◆ The task ◆
Please produce a character-exact copy of the listing that follows, omitting all images.

+ + + +

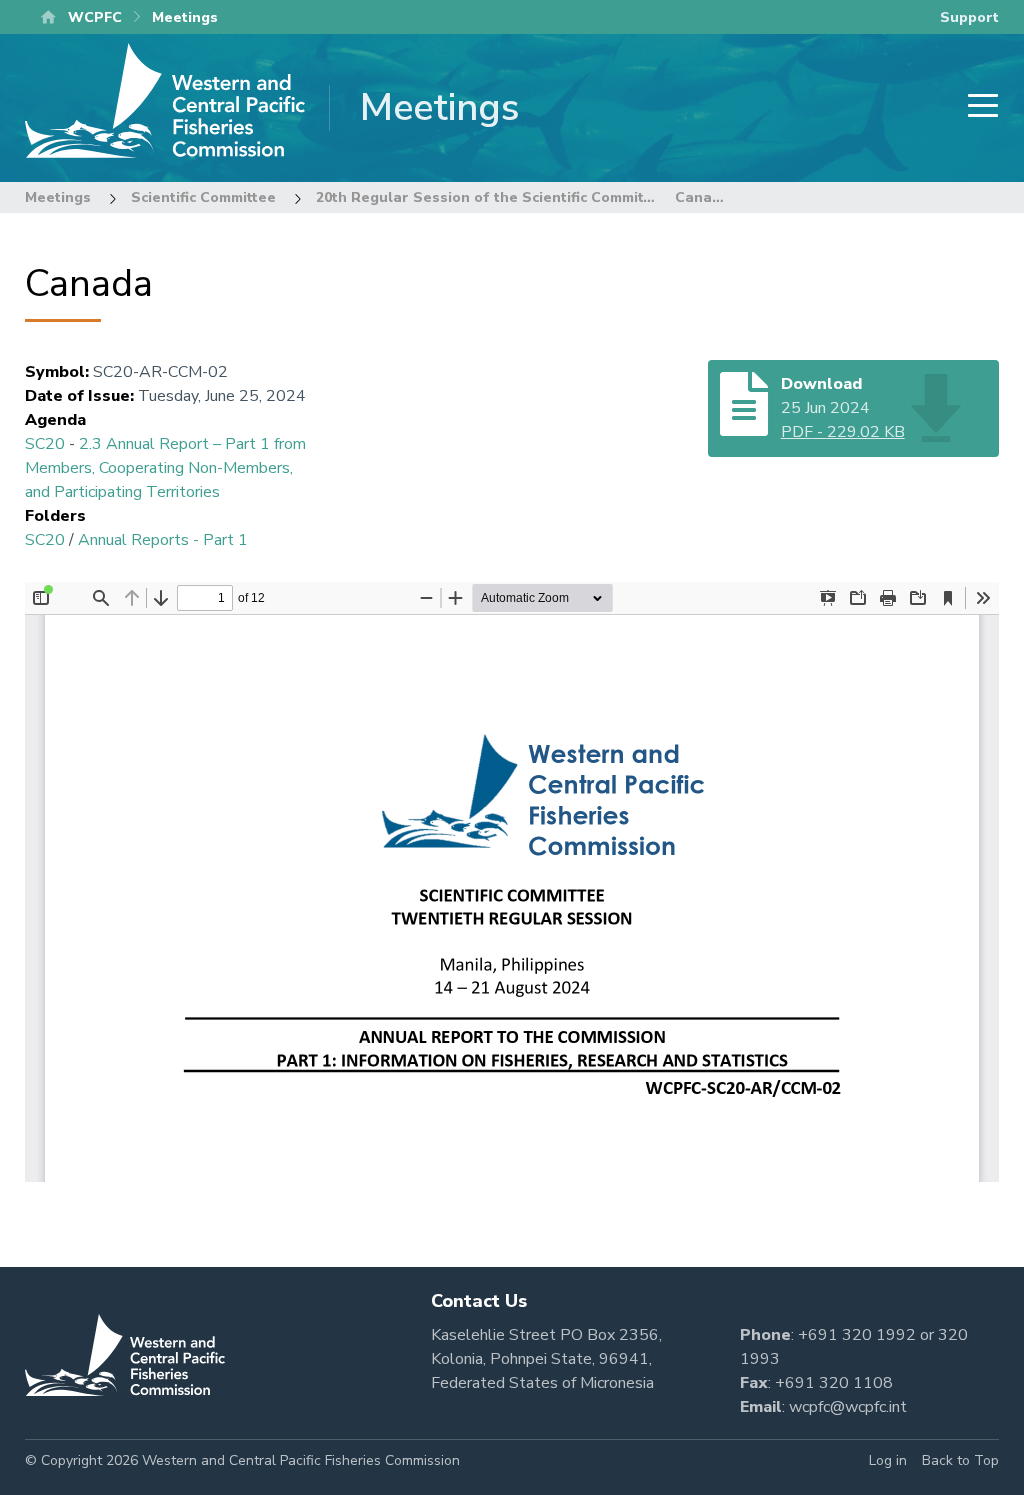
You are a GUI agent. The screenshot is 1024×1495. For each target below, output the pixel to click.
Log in (888, 1460)
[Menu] (977, 107)
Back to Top (960, 1460)
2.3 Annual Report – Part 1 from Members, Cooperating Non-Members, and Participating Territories (165, 468)
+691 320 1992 (857, 1335)
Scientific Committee (203, 197)
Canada (702, 197)
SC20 (45, 444)
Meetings (58, 197)
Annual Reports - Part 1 (163, 540)
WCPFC (95, 17)
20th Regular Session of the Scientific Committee (491, 197)
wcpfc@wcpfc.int (848, 1407)
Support (969, 17)
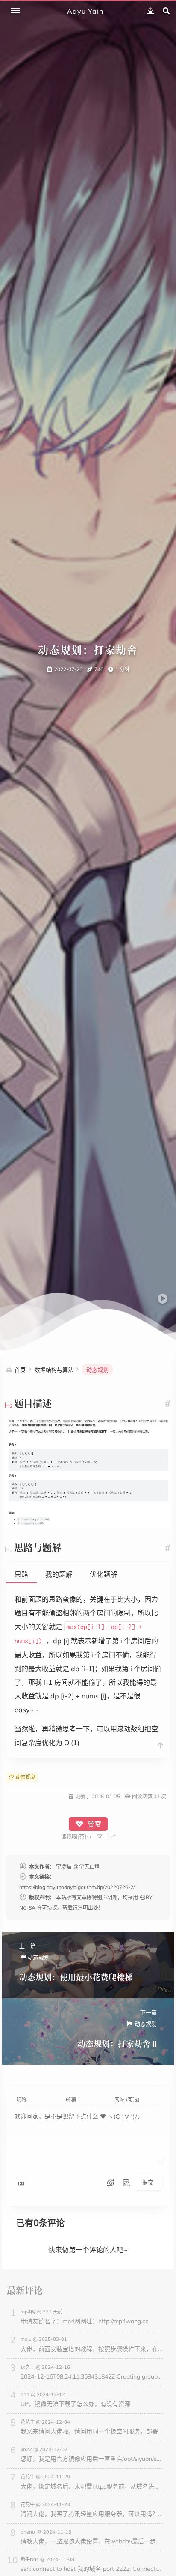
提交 (148, 2182)
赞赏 (93, 1824)
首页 (20, 1369)
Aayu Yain (85, 11)
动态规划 (25, 1777)
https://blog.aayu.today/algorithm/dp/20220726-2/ (77, 1887)
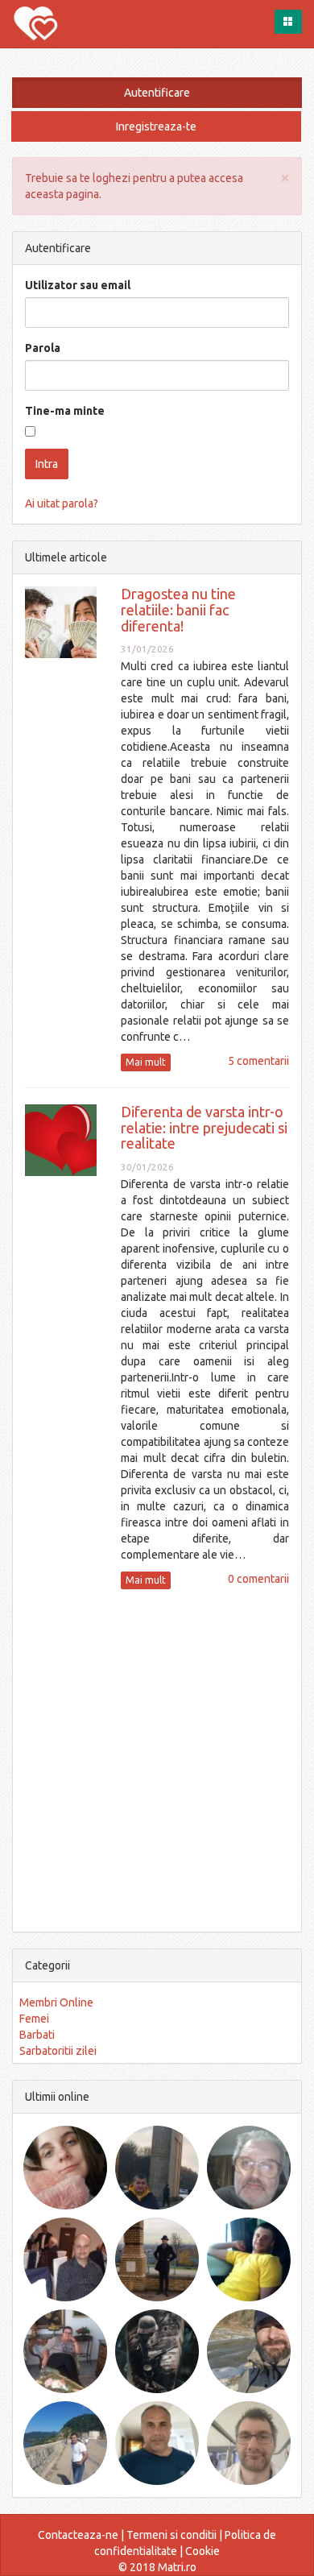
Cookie (202, 2551)
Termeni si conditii (171, 2534)
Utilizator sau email (77, 285)
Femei (34, 2018)
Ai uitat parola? (61, 503)
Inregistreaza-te (156, 126)
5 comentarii (258, 1060)
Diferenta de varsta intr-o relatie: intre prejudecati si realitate (204, 1128)
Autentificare (157, 92)
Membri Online (56, 2002)
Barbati (37, 2034)
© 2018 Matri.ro (157, 2567)
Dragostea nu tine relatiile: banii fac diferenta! (178, 610)
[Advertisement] (157, 1758)
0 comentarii (258, 1578)
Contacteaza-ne (78, 2534)
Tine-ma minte (65, 410)
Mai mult (146, 1062)
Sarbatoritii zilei (58, 2050)
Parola (42, 348)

+ + + +

◆ Solution for this problem ◆
You are a GUI agent. The screenshot is 1024×1495. For each target below, output the pixel to click.
Log in (888, 1460)
[Menu] (977, 107)
Back to Top (960, 1460)
2.3 Annual Report – Part 1 from Members, Cooperating Non-Members, and Participating Territories (165, 468)
+691 320 1992 (857, 1335)
Scientific Committee (203, 197)
Canada (702, 197)
SC20 (45, 444)
Meetings (58, 197)
Annual Reports - Part 1 (163, 540)
WCPFC (95, 17)
20th Regular Session of the Scientific Committee (491, 197)
wcpfc@wcpfc.int (848, 1407)
Support (969, 17)
提交 (148, 2182)
赞赏 (93, 1824)
首页 (20, 1369)
Aayu Yain (85, 11)
动态规划 (25, 1777)
https://blog.aayu.today/algorithm/dp/20220726-2/ (77, 1887)
Cookie (202, 2551)
Termeni si conditii (171, 2534)
Utilizator sau email (77, 285)
Femei (34, 2018)
Ai uitat parola? (61, 503)
Inregistreaza-te (156, 126)
5 comentarii (258, 1060)
Diferenta de varsta intr-o relatie: intre prejudecati si realitate (204, 1128)
Autentificare (157, 92)
Membri Online (56, 2002)
Barbati (37, 2034)
© 2018 Matri.ro (157, 2567)
Dragostea nu tine relatiile: banii fac diferenta! (178, 610)
[Advertisement] (157, 1758)
0 comentarii (258, 1578)
Contacteaza-ne (78, 2534)
Tine-ma minte (65, 410)
Mai mult (146, 1062)
Sarbatoritii zilei (58, 2050)
Parola (42, 348)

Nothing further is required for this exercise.